Front Psychiatry. 2017 Mar 20:8:34. doi: 10.3389/fpsyt.2017.00034. eCollection 2017.

Authors

Rogier J Vogels¹, Manja A Koenders², Elisabeth F C van Rossum³, Annet T Spijker², Hemmo A Drexhage¹

Affiliations

¹ Department of Immunology, Erasmus Medical Center , Rotterdam , Netherlands.
² Department of Mood Disorders, PsyQ , Rotterdam , Netherlands.
³ Division of Endocrinology, Department of Internal Medicine, Erasmus Medical Center, Rotterdam, Netherlands; Obesity Center CGG, Rotterdam, Netherlands.

Abstract

Background: We previously reported T cell deficits and pro-inflammatory gene activation in circulating monocytes of two cohorts of bipolar disorder (BD) patients, a cohort of postpartum psychosis patients and in bipolar offspring. Pro-inflammatory gene activation occurred in two clusters of mutually correlating genes, cluster 1 for inflammation-related cytokines/factors, cluster 2 for motility, chemotaxis, and metabolic factors.

Aim: To verify these cellular immune abnormalities in yet another cohort [the bipolar stress study (BiSS) cohort] of relative old (52 years, median) BD patients and to relate immune abnormalities to hair cortisol levels, measured in this cohort and representing long-term systemic cortisol levels, and to the presence of the metabolic syndrome (MetS), which was prevalent in 29% of the BiSS patients.

Methods: Monocyte immune gene activation (quantitative polymerase chain reaction) and T cell deficits (fluorescence-activated cell sorting analysis) were determined in 97 well-controlled, largely euthymic BiSS BD patients. Monocyte genes included the cluster 1 and 2 genes, the genes for the glucocorticoid receptor (GR) α and GRβ, and the gene for hepatocyte growth factor [HGF, a marker of monocyte-derived circulating angiogenic cells (CACs)]. CACs serve vessel repair. Abnormal numbers are found in patients with MetS and vascular damage.

Results: As compared to healthy controls: (1) the pro-inflammatory cluster 1 genes were downregulated, and the GRα and the HGF gene were upregulated in the monocytes of the BiSS patients and (2) T cell deficits were shown (reduced numbers of lymphocytes in particular of T cells). Within the reduced T cell population, a shift had taken place in the T-helper populations: T-helper 17 and T-helper 2 increased and T regulatory cells decreased. Correlations between hair cortisol, the MetS, monocyte gene activation, and T cell deficits were not found.

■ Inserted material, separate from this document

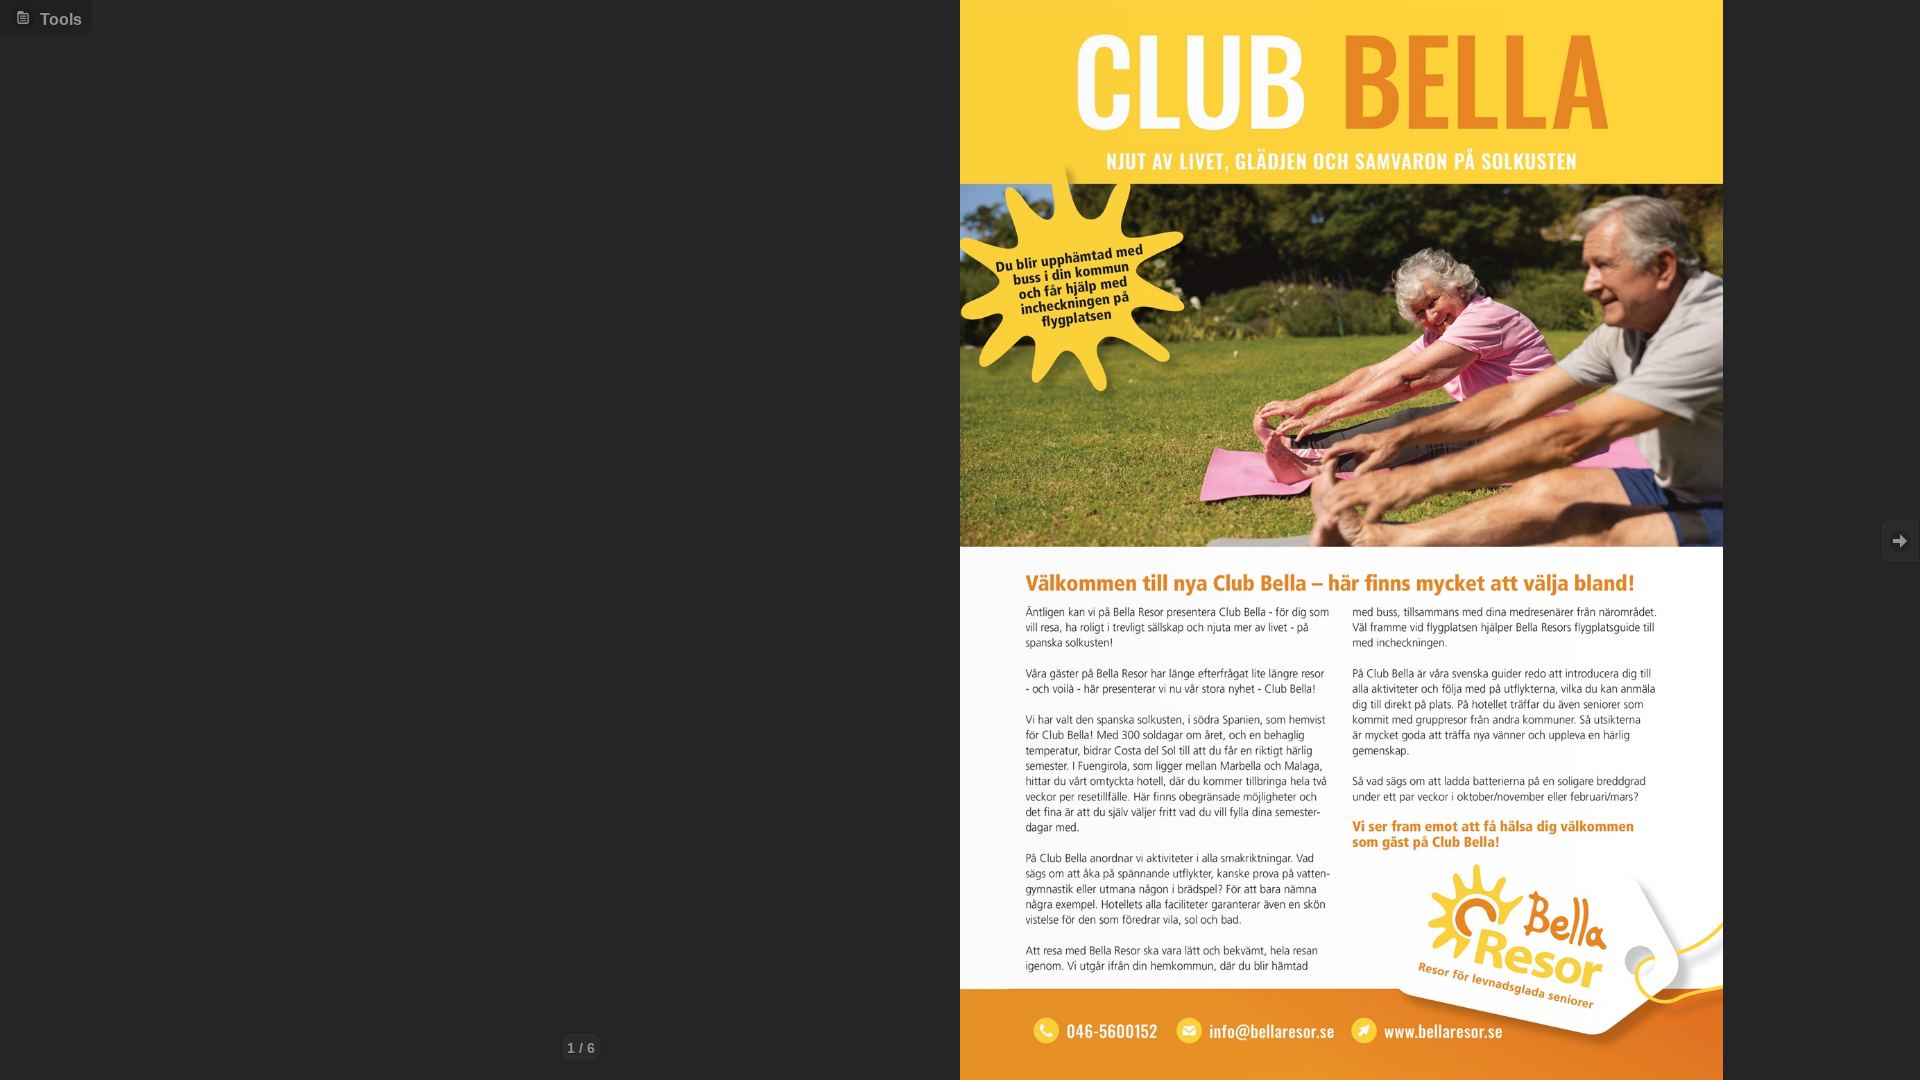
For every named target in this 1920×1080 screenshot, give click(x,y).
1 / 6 (581, 1048)
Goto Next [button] (1900, 540)
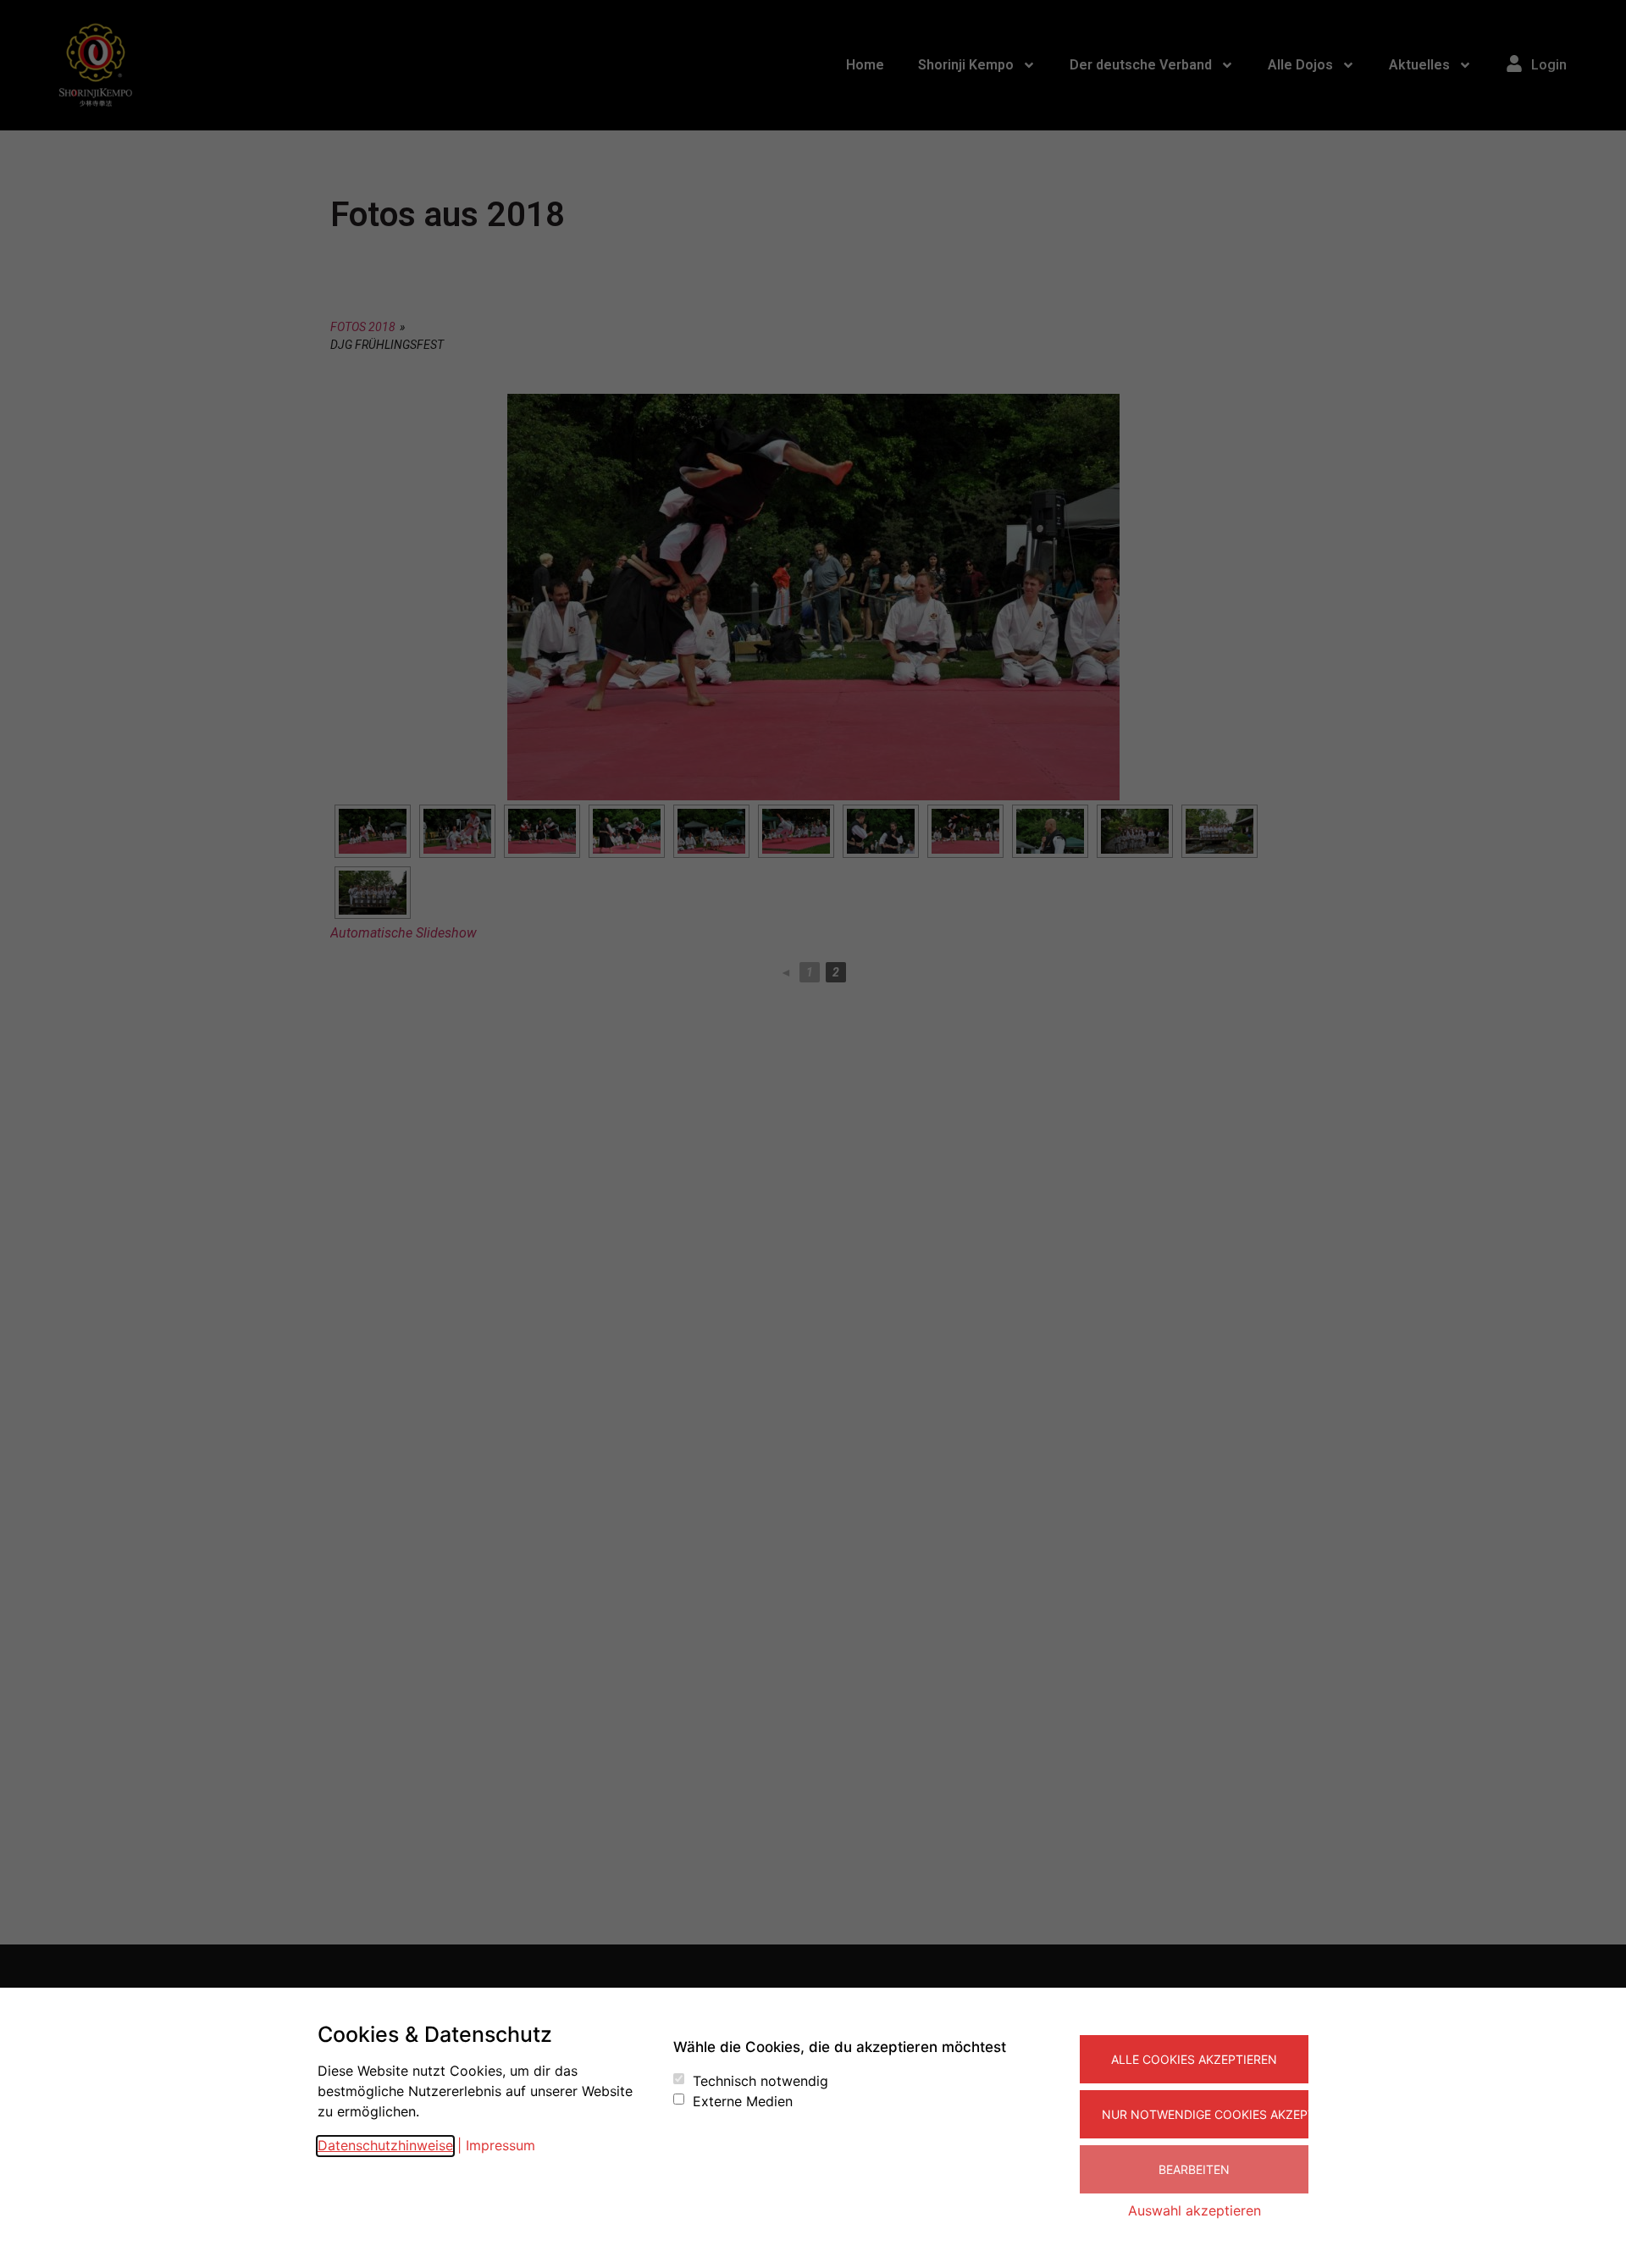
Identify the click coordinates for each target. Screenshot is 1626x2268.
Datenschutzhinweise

Conclusion: T cell deficits most likely are a trait phenomenon of BD, since they have also been found in the other cohorts of BD patients and in bipolar offspring. Monocytes of this cohort showed an anti-inflammatory set point, suggesting that pro- and anti-inflammation are state characteristics of BD. The monocyte gene profile indicated an increased CAC activity; the question arises whether this is due to putative vessel damage in these relatively old patients with a high prevalence of the MetS.

Keywords: T cell deficits; angiogenic cells; bipolar disorder; gene expression; hypothalamic–pituitary–adrenal axis.